*Travail à faire*
(A) Reproduisez à l'identique le passage de l'entretien sur le football et le ramadan qui va de "Ça fait deux" jusqu'à "cette période ?" inclus.
(B) Relevez, dans l'ordre, toutes les phrases interrogatives adressées à Ryan Ferhaoui dans l'entretien sur le football et le ramadan.

*Texte du document*
********

Le football et le ramadan ne font semble-t-il pas bon ménage partout. Si certaines institutions sportives étrangères évoluent, celles en France refusent de mélanger le rectangle vert et les convictions religieuses. Pour Ryan Ferhaoui (25 ans), milieu de terrain du Stade lavallois, ce n'est qu'une question de temps.
Comment gères-tu la période du ramadan avec ton club ?
Notre club nous demande juste de ne pas le faire un jour de match et tous ceux qui sont dans mon cas respectent la règle. Là-dessus, il n’y a pas trop de soucis. C’est tout.
Donc tu ne jeûnes pas les jours de match ?
Non, je jeûne tout le reste de la semaine. De toute façon, même si le club ne me l’avait pas demandé, j’aurais agi de cette façon-là. Après, les jours de match, le risque de blessures est plus élevé qu’à l’habitude vu que l’on se donne plus, que l’effort est plus important.
Tes entraînements sont-ils aménagés ?
Non, non, on s’entraîne comme les autres. C’est un choix personnel, ce n’est pas au club de s’adapter à notre situation. C’est personnel, donc on peut le faire si on veut, mais on accepte aussi de se mettre « chiffon » à l’entraînement. On le fait parce qu’on a envie de le faire et qu’on a la foi.
Ces règles mises en place sur la période du ramadan, tu en as pris connaissance dès ton arrivée ou c’est toujours juste avant cette période-là que l’on discute avec la direction et le staff ?
Ça fait deux ans que je suis à Laval, donc je l’ai déjà fait l’année dernière. Et ça s’est super bien passé. Je leur avais demandé si ça dérangeait que je le fasse et ils m’avaient répondu : « Non, pas de soucis. » Il ne faut juste pas le faire les jours de match. Ça s’est très bien passé l’an dernier et ça se passe encore très bien cette fois-ci. Est-ce que j’aurais été mis à l’écart si je n’avais respecté la règle ? Non, je ne pense pas.
Une diététicienne nous a confié que les repas du soir étaient plus consistants et surtout plus gras en période de ramadan. Est-ce que ton alimentation change durant cette période ?
Ah ça oui, forcément. Personnellement, la journée, j’ai faim. Et j’ai envie de consommer du gras vu que je n’ai pas mangé de la journée. J’ai en plus l’habitude de pas mal grignoter la journée, donc mes repas changent, oui. Je mange beaucoup plus gras, je mange peut-être moins de légumes. Après, tout est compensé : je mange le matin, j’attends un peu, et dans la soirée, ce sera une salade de fruits ou quelques gâteaux pour avoir du sucre et je me fais un repas quand je me lève le matin.

********

*Extraits des lignes*

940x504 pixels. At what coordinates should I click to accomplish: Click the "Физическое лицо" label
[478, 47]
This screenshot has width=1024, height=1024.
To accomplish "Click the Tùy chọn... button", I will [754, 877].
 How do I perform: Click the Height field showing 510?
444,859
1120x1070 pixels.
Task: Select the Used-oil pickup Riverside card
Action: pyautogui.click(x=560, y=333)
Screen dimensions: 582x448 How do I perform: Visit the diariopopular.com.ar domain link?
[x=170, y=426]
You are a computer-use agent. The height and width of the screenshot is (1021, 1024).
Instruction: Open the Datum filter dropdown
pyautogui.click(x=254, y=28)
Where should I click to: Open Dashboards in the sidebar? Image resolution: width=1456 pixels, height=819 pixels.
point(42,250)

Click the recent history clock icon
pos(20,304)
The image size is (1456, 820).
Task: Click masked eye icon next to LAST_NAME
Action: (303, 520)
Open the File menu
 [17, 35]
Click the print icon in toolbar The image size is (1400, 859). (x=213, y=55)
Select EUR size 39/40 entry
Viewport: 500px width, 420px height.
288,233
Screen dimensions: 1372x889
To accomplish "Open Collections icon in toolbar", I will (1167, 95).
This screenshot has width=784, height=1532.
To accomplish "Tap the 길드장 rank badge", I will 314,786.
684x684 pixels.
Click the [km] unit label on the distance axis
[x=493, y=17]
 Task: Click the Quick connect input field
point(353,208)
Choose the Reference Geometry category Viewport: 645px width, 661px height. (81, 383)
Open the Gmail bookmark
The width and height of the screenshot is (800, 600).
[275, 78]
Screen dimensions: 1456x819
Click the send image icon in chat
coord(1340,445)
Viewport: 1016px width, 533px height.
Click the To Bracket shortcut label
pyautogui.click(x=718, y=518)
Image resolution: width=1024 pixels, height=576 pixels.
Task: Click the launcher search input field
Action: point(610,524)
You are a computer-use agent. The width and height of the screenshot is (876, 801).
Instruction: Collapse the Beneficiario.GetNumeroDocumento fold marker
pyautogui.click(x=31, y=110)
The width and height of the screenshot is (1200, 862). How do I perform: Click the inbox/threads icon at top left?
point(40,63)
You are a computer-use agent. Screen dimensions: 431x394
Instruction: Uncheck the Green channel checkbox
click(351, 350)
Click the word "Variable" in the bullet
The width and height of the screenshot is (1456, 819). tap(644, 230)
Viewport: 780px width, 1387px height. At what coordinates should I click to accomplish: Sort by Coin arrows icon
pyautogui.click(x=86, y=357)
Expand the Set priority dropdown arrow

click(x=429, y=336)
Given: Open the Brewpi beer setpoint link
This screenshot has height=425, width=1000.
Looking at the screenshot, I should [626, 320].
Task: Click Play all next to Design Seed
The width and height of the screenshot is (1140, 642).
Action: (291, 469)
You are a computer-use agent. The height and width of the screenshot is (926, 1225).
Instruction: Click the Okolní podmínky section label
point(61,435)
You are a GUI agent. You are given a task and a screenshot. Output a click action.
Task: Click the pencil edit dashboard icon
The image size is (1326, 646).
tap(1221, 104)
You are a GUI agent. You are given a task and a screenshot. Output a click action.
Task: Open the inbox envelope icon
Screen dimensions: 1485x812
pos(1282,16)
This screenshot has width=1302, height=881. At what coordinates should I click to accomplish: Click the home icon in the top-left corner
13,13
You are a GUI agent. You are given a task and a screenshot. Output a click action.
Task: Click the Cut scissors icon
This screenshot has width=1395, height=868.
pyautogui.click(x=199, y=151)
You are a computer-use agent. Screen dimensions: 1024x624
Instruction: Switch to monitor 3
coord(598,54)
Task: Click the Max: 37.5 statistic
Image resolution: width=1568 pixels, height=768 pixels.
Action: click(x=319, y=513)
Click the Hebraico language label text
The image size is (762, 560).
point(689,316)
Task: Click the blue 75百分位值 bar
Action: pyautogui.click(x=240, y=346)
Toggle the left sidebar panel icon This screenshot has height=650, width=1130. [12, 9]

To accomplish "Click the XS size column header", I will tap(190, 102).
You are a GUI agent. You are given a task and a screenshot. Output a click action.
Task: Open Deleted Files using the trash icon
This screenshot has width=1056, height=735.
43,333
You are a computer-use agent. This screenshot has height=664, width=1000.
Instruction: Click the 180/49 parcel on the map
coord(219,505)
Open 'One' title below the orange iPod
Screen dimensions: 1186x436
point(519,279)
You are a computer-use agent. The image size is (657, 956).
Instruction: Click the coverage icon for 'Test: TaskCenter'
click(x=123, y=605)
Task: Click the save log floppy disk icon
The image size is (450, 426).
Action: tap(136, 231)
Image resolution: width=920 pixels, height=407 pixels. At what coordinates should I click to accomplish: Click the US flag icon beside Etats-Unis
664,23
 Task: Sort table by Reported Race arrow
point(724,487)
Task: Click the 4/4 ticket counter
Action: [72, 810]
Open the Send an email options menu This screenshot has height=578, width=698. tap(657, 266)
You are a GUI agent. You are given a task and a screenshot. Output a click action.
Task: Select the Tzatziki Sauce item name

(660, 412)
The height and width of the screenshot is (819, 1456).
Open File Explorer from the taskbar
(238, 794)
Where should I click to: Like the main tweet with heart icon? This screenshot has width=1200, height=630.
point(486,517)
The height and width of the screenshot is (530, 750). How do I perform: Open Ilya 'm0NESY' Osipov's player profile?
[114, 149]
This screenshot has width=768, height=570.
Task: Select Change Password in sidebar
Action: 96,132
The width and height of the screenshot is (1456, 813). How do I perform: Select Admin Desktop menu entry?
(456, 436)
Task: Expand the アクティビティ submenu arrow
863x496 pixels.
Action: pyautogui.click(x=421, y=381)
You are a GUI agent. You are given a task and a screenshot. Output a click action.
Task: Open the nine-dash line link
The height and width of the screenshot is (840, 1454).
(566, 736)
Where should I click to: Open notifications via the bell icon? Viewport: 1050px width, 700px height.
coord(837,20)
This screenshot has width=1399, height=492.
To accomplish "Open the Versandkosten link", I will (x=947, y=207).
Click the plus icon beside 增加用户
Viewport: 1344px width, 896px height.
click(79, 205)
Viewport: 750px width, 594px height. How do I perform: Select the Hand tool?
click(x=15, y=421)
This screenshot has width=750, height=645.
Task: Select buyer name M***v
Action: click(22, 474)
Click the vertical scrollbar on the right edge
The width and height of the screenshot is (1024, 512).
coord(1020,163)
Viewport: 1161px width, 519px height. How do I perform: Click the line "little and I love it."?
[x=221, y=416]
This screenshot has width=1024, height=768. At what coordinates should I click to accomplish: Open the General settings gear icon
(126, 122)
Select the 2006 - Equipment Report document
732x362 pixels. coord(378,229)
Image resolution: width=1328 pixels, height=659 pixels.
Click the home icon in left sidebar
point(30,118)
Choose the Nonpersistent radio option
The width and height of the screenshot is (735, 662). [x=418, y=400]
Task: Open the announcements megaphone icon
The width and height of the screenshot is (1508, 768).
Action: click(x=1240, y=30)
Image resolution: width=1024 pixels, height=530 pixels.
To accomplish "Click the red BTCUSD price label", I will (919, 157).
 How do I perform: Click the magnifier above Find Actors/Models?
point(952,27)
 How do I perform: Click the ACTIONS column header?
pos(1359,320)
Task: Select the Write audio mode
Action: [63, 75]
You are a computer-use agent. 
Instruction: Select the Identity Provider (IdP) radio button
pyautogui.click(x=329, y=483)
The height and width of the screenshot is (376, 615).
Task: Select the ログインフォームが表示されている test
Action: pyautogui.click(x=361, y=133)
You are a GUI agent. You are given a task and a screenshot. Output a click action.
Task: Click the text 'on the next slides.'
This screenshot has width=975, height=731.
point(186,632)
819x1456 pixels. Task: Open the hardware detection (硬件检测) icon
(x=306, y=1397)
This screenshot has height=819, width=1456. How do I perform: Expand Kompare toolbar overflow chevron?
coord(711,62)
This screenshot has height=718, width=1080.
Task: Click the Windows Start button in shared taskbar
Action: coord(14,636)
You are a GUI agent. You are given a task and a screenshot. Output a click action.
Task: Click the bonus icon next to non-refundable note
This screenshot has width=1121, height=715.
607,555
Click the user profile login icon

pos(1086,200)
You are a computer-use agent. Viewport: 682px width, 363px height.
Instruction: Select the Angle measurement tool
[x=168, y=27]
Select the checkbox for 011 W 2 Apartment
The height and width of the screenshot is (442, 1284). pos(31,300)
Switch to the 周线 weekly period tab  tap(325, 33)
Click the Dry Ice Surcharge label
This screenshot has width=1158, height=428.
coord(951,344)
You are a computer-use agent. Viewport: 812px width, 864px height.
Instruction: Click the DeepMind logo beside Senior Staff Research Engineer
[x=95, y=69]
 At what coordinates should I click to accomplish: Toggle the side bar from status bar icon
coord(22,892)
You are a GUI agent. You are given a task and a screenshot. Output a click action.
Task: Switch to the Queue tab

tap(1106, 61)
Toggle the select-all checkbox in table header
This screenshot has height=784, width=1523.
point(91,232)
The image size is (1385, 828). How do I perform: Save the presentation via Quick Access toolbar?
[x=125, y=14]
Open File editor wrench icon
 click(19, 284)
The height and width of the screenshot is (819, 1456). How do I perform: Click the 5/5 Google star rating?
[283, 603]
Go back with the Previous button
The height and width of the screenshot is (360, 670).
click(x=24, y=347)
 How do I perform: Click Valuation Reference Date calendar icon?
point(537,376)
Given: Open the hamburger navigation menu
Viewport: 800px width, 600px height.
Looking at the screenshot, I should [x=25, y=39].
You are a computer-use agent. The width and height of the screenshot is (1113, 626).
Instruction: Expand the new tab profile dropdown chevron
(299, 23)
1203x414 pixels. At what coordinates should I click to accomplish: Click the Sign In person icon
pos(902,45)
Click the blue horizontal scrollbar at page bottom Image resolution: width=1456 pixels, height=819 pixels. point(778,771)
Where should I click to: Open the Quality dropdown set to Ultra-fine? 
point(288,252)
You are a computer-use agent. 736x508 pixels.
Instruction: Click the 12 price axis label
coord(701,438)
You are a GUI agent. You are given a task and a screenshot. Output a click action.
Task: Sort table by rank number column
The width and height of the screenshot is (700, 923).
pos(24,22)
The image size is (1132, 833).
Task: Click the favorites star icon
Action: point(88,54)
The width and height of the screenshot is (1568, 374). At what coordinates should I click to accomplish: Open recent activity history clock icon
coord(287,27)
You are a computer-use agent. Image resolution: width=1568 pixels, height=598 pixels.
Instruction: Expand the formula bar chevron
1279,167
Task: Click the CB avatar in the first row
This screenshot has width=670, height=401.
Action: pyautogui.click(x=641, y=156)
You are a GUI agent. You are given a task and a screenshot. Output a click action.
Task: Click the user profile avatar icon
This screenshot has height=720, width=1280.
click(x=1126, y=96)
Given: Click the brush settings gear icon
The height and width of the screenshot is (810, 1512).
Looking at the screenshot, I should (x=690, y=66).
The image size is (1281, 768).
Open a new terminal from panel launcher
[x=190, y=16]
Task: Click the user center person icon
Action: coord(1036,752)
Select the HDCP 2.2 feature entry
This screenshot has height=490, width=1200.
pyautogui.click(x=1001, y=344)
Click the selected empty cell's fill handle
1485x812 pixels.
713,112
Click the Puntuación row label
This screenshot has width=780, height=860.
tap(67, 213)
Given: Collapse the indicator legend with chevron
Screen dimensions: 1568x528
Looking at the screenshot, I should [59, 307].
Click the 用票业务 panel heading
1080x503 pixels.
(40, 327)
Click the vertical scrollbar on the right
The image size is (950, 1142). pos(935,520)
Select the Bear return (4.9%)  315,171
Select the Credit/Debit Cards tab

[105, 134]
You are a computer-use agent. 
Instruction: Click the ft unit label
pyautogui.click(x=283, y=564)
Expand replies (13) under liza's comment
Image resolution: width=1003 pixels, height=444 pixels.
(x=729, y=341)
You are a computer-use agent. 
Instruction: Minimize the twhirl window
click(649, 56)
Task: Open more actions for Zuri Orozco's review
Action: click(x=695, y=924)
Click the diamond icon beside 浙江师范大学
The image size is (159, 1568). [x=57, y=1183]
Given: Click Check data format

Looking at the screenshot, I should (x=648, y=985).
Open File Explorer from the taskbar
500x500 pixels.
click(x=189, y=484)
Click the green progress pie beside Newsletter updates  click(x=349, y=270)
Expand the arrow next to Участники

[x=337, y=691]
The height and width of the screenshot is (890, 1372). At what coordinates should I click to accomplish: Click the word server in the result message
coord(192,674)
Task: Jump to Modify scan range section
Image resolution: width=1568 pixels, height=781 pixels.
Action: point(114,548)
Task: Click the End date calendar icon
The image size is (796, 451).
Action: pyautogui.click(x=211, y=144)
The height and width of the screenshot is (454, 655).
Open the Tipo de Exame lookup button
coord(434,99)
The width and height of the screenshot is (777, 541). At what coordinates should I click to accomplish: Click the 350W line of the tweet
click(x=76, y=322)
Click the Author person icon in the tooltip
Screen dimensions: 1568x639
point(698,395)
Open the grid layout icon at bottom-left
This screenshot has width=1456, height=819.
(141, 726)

********

*Réponses aux exercices*
(A)
Ça fait deux ans que je suis à Laval, donc je l’ai déjà fait l’année dernière. Et ça s’est super bien passé. Je leur avais demandé si ça dérangeait que je le fasse et ils m’avaient répondu : « Non, pas de soucis. » Il ne faut juste pas le faire les jours de match. Ça s’est très bien passé l’an dernier et ça se passe encore très bien cette fois-ci. Est-ce que j’aurais été mis à l’écart si je n’avais respecté la règle ? Non, je ne pense pas.
Une diététicienne nous a confié que les repas du soir étaient plus consistants et surtout plus gras en période de ramadan. Est-ce que ton alimentation change durant cette période ?

(B)
1. Comment gères-tu la période du ramadan avec ton club ?
2. Donc tu ne jeûnes pas les jours de match ?
3. Tes entraînements sont-ils aménagés ?
4. Ces règles mises en place sur la période du ramadan, tu en as pris connaissance dès ton arrivée ou c'est toujours juste avant cette période-là que l'on discute avec la direction et le staff ?
5. Est-ce que ton alimentation change durant cette période ?